REQUIRED WORK - Convert the records from the start through the line containing "Business is located at coordinates (187, 37)." into a numbered list, leaving out any blank lines.
╭──
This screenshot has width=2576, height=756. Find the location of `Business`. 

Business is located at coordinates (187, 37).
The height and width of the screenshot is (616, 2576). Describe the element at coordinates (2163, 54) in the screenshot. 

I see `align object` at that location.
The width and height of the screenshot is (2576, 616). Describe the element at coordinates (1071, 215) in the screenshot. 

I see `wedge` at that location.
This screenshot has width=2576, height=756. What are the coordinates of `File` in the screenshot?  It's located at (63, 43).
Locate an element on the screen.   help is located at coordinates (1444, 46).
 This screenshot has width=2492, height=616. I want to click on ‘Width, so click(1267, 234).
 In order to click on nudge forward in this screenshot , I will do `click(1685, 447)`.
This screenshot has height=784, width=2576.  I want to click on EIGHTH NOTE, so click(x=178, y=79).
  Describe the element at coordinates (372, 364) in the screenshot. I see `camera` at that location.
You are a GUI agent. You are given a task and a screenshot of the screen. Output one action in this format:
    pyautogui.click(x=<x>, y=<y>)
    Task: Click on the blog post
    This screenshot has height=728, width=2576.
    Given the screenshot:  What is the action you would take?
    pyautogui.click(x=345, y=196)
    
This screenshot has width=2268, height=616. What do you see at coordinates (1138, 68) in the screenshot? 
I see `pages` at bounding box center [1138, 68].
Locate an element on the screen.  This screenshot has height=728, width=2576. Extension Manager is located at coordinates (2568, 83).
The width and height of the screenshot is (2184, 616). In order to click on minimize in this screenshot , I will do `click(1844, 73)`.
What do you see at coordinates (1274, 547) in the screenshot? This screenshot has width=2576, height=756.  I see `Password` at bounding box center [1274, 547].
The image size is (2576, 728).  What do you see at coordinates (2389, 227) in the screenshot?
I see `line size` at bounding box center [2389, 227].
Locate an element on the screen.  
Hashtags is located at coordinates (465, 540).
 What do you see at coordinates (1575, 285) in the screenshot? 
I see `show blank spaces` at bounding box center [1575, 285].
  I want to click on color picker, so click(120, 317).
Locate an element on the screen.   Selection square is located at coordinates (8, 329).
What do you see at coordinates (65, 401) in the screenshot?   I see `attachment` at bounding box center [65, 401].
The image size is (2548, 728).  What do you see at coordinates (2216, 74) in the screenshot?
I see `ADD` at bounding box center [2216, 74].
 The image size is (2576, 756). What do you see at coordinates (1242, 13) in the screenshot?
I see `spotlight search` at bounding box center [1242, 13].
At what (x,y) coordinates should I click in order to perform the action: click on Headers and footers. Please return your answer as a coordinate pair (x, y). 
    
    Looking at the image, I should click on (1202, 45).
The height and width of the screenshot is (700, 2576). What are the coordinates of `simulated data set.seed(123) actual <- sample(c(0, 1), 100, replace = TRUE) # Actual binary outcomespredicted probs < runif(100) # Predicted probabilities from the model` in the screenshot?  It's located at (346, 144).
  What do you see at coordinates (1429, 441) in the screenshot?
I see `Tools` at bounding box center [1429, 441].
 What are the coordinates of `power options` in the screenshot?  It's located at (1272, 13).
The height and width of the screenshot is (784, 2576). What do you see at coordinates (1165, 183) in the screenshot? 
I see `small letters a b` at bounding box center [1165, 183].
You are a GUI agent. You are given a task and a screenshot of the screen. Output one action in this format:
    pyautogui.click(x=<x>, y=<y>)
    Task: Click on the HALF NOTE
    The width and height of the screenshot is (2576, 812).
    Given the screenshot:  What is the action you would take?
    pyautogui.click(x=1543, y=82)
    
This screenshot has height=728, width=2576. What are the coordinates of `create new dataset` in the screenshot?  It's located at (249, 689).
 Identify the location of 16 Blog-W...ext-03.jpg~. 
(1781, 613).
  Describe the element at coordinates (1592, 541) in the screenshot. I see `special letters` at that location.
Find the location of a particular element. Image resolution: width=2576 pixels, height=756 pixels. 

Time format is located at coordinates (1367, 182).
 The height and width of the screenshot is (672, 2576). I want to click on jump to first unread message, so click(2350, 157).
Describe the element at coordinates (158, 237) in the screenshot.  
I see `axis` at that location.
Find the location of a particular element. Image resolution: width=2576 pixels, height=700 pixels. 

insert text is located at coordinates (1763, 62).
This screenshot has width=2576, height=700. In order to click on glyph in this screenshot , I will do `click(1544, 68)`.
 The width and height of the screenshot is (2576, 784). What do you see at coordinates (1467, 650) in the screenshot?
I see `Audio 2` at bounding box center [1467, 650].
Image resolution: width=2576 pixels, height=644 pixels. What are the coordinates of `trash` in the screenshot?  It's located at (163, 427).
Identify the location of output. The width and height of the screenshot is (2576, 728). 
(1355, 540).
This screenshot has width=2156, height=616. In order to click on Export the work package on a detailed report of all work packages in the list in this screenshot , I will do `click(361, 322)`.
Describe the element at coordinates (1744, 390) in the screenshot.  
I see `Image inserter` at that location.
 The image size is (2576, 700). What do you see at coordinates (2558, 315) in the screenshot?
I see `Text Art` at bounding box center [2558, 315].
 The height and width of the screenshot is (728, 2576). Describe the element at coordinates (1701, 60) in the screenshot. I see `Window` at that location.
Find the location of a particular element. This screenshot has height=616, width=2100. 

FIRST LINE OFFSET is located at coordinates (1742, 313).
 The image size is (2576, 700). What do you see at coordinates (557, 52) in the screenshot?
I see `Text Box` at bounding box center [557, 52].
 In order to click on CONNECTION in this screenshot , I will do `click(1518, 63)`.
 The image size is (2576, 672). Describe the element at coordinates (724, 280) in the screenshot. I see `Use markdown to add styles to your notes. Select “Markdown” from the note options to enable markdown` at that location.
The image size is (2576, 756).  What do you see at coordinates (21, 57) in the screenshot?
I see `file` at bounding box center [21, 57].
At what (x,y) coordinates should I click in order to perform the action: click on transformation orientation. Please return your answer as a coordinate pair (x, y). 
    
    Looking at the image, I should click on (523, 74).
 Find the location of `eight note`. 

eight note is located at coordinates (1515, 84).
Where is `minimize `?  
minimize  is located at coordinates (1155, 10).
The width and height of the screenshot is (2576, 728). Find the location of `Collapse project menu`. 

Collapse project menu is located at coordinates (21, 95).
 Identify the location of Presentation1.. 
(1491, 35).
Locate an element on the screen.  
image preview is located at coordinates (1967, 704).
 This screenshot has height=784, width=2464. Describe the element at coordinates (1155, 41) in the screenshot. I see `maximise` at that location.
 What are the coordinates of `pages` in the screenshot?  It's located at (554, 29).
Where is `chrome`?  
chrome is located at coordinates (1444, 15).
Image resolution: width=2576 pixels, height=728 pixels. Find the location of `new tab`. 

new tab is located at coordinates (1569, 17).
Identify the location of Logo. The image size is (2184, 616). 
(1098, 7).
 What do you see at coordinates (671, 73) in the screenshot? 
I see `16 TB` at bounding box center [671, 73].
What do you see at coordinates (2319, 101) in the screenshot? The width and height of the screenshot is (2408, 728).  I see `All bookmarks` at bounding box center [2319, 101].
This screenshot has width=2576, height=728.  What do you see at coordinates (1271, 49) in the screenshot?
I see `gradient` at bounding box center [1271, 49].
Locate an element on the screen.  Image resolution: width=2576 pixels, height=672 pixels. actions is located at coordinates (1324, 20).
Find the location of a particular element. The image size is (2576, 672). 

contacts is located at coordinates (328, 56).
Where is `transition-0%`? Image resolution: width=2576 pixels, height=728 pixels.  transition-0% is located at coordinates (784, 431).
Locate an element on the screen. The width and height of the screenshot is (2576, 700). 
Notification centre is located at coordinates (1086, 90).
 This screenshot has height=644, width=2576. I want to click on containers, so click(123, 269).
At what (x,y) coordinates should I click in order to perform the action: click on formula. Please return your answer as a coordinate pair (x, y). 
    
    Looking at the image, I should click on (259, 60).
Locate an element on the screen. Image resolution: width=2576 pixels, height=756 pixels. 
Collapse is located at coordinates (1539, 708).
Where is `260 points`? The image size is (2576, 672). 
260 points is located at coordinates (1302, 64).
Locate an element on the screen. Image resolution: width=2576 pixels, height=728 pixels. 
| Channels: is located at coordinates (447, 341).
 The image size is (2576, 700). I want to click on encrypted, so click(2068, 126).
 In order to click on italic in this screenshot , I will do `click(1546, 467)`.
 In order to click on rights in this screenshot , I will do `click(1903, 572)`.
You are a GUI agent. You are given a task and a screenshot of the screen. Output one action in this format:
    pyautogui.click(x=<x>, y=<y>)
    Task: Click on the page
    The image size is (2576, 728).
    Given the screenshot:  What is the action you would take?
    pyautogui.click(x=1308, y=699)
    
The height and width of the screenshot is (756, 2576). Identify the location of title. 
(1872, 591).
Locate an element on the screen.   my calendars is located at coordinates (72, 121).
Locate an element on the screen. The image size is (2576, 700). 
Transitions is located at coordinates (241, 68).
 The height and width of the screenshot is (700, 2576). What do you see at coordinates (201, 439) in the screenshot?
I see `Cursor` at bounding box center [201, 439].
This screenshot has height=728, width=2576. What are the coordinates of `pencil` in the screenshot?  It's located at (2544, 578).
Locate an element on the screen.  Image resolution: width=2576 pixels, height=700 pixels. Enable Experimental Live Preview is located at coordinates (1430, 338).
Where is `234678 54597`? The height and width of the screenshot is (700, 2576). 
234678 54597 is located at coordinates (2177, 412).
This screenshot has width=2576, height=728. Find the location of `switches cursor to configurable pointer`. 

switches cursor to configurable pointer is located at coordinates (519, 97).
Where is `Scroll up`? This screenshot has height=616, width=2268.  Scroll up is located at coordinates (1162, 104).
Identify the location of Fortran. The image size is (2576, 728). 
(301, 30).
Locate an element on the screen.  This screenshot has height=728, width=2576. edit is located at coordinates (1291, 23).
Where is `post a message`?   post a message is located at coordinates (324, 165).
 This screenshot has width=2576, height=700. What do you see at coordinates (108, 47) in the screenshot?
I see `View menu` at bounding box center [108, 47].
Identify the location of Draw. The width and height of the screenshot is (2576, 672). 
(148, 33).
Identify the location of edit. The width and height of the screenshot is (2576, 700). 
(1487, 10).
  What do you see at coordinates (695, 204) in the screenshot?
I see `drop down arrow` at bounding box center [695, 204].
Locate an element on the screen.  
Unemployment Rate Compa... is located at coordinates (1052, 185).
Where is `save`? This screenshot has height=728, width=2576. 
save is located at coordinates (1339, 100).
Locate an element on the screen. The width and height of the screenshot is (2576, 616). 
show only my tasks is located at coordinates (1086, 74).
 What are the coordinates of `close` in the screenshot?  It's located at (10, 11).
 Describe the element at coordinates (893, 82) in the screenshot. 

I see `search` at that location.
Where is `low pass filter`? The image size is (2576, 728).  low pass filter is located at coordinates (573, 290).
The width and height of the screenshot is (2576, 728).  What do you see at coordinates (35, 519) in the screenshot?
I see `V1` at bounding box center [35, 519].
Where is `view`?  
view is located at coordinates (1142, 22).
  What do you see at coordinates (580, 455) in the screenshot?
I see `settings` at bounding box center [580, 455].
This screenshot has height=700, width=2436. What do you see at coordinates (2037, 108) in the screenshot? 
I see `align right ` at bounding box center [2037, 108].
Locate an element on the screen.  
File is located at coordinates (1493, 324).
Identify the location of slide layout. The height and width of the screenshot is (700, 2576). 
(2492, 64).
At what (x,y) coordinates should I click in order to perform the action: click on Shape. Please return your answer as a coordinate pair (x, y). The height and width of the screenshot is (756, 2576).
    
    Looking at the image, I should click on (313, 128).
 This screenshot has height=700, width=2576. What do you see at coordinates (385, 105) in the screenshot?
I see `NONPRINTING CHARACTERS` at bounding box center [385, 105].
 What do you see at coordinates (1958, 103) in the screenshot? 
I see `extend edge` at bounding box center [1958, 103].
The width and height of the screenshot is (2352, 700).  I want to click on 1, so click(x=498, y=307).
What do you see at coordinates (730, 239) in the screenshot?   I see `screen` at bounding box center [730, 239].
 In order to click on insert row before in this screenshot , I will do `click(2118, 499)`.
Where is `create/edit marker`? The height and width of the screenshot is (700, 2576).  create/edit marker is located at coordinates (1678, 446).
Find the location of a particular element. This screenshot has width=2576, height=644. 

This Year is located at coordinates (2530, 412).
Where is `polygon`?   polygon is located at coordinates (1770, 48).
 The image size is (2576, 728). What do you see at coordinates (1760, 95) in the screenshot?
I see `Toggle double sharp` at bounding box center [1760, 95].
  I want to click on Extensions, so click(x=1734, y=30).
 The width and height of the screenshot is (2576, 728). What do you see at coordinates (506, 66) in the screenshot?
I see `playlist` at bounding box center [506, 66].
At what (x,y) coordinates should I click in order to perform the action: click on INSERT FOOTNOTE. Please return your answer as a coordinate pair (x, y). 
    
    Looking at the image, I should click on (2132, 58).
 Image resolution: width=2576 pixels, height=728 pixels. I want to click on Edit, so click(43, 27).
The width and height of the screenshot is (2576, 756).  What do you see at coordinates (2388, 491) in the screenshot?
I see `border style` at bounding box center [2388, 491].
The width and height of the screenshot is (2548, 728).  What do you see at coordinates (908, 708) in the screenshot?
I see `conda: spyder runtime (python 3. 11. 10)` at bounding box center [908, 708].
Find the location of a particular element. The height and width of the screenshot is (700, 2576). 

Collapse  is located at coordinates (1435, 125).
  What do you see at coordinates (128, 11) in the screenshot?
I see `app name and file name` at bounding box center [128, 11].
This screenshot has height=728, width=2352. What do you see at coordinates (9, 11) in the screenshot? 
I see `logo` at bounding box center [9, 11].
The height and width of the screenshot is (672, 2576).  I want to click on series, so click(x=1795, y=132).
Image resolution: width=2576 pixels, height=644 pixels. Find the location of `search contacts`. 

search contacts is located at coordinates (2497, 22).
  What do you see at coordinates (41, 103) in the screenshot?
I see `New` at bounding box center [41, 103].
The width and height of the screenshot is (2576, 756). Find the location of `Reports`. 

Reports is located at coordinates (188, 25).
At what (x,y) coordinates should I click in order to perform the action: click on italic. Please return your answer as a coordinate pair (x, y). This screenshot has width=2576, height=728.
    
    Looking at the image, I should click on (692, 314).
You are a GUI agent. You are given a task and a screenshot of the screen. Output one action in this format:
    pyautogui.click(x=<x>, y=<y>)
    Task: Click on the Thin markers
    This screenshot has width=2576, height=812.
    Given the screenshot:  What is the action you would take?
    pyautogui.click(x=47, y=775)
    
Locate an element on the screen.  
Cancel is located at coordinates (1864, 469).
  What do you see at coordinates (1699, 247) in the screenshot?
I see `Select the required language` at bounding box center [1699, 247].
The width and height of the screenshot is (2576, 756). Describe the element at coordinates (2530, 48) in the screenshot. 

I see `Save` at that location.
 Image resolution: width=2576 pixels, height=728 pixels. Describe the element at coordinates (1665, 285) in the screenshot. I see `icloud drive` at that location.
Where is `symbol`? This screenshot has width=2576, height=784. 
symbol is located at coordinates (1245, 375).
╰──
ANSWER IN FULL -
1. This screenshot has width=2576, height=756. Find the location of `Business`. 
2. Business is located at coordinates (187, 37).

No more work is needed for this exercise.